I really don’t see why dads who give a bottle are in any way bonding better than dads who cuddle/nappy change/play with their babies? DH seemed to manage to bond just fine with ours (he would resettle after night wakings/bf’s despite having to be up for work in the morning for example).
I find it a really odd thing to say.

Fallingout · 20/11/2018 12:29

Most supportive new dads manage to bond just fine if their baby is breastfed. I hate that argument.

Branleuse · 20/11/2018 12:30

nobodys actually shaming you.
The reality is, you are allowed to formula feed, and wherever you go, you will be able to bottle feed yor child and noone will bat an eyelid.

if you start discussing it online, then people will give their opinions, but youre extremely unlikely to actually get shamed for it.

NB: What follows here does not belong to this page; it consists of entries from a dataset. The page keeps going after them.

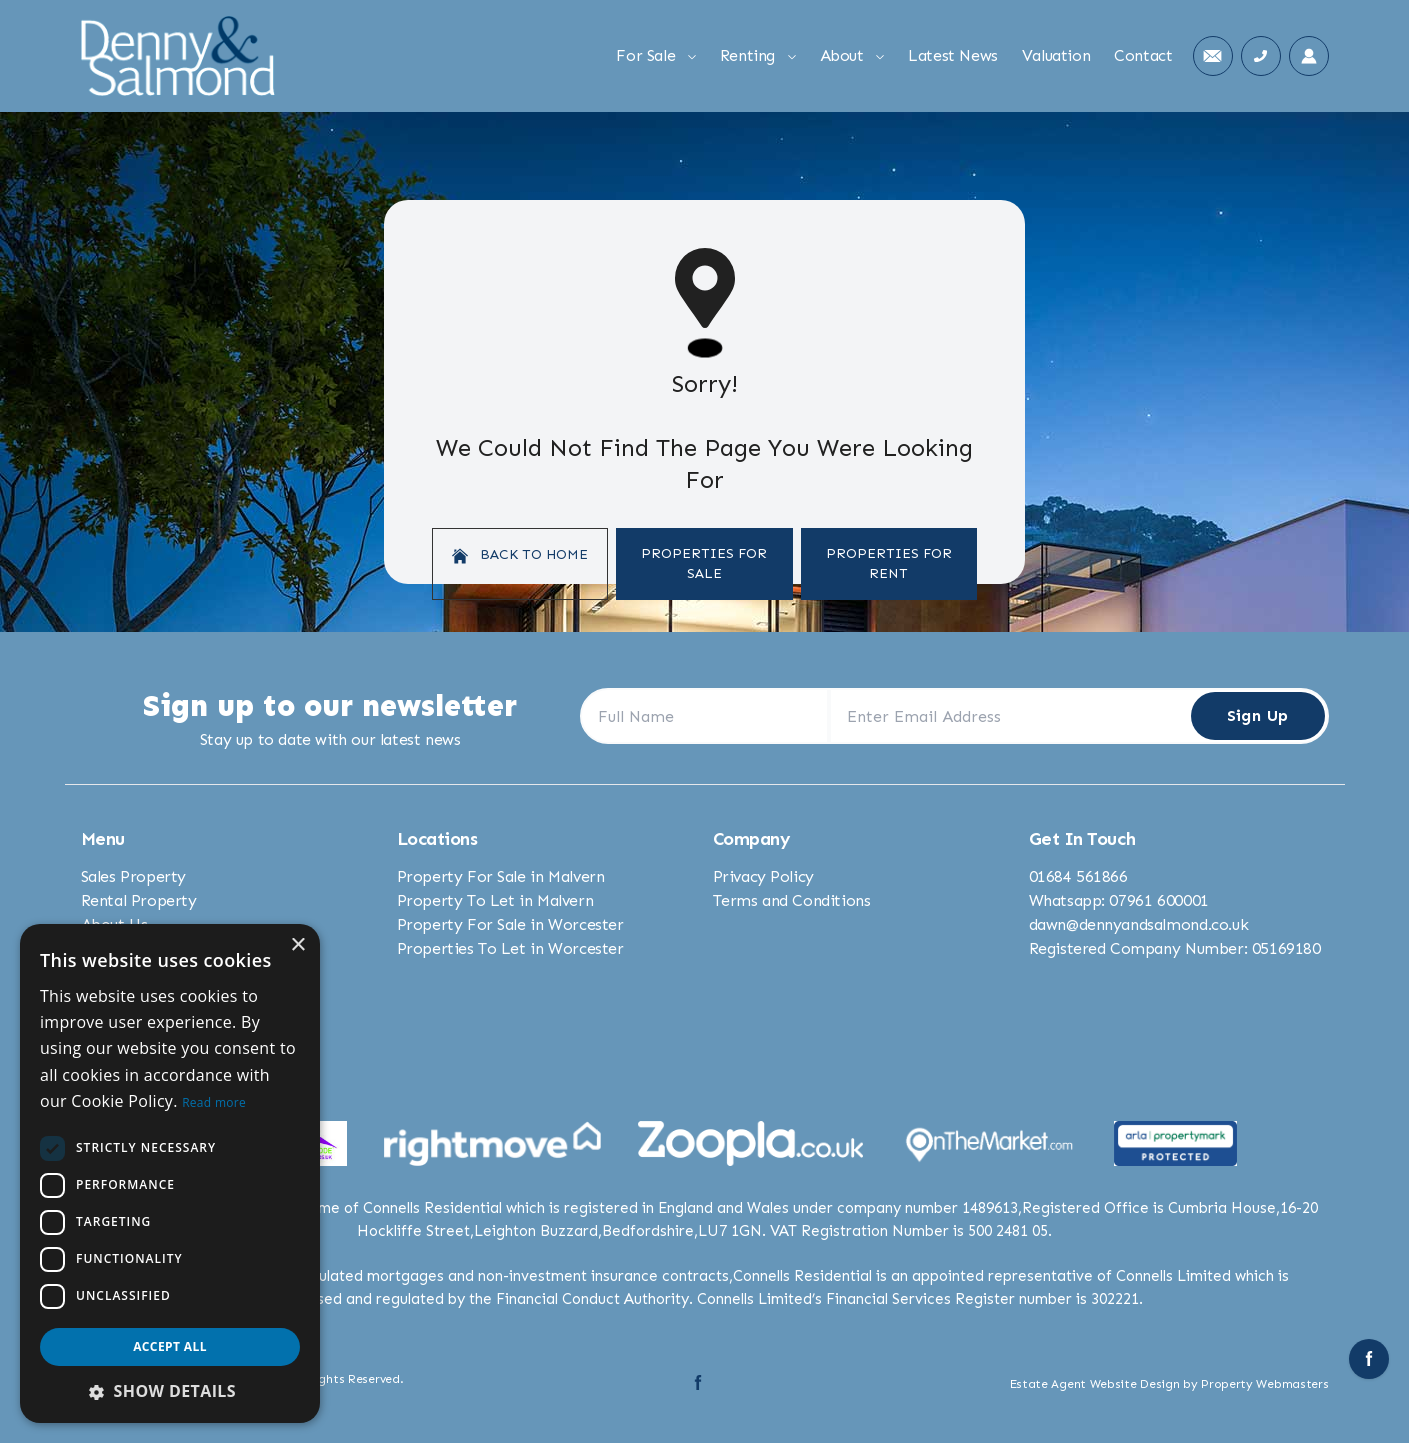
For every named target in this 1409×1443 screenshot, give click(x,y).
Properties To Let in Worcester (510, 948)
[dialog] (170, 1173)
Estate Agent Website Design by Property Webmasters (1169, 1384)
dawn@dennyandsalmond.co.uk (1139, 924)
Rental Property (139, 900)
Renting (758, 55)
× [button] (297, 945)
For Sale (655, 55)
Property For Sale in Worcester (510, 924)
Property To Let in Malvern (495, 900)
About (852, 55)
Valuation (1056, 55)
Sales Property (133, 876)
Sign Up (1258, 715)
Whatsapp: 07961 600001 (1119, 900)
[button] (170, 1391)
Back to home (520, 555)
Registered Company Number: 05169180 (1175, 948)
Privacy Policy (763, 876)
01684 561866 (1078, 876)
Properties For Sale (704, 563)
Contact (1143, 55)
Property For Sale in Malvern (501, 876)
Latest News (953, 55)
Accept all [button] (170, 1346)
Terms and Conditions (792, 900)
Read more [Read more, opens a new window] (214, 1102)
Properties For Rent (889, 563)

We have ridiculously low breastfeeding rates, and we do need to support and promote breastfeeding and to normalise it so that women feel empowered to do it. Promoting the healthiest option is not the same as shaming others.

Ghanagirl · 20/11/2018 12:33

@Mumtoboy123
You don’t have to justify your choice but I’m not sure why you think you’re in the minority must mums in UK formula feed can’t remember exact rates but it’s a large majority.

Lightsong · 20/11/2018 12:36

@fourcorneredcircle I had a crash section for placental abruption too

Celebelly · 20/11/2018 12:38

I don't like the 'DH bonding' argument either. It's fine to say that you want your DH to help with feeding to ease the practical side of things for you, but there seems to be this need to disguise the fact it's probably more of a practical choice by calling it 'bonding'.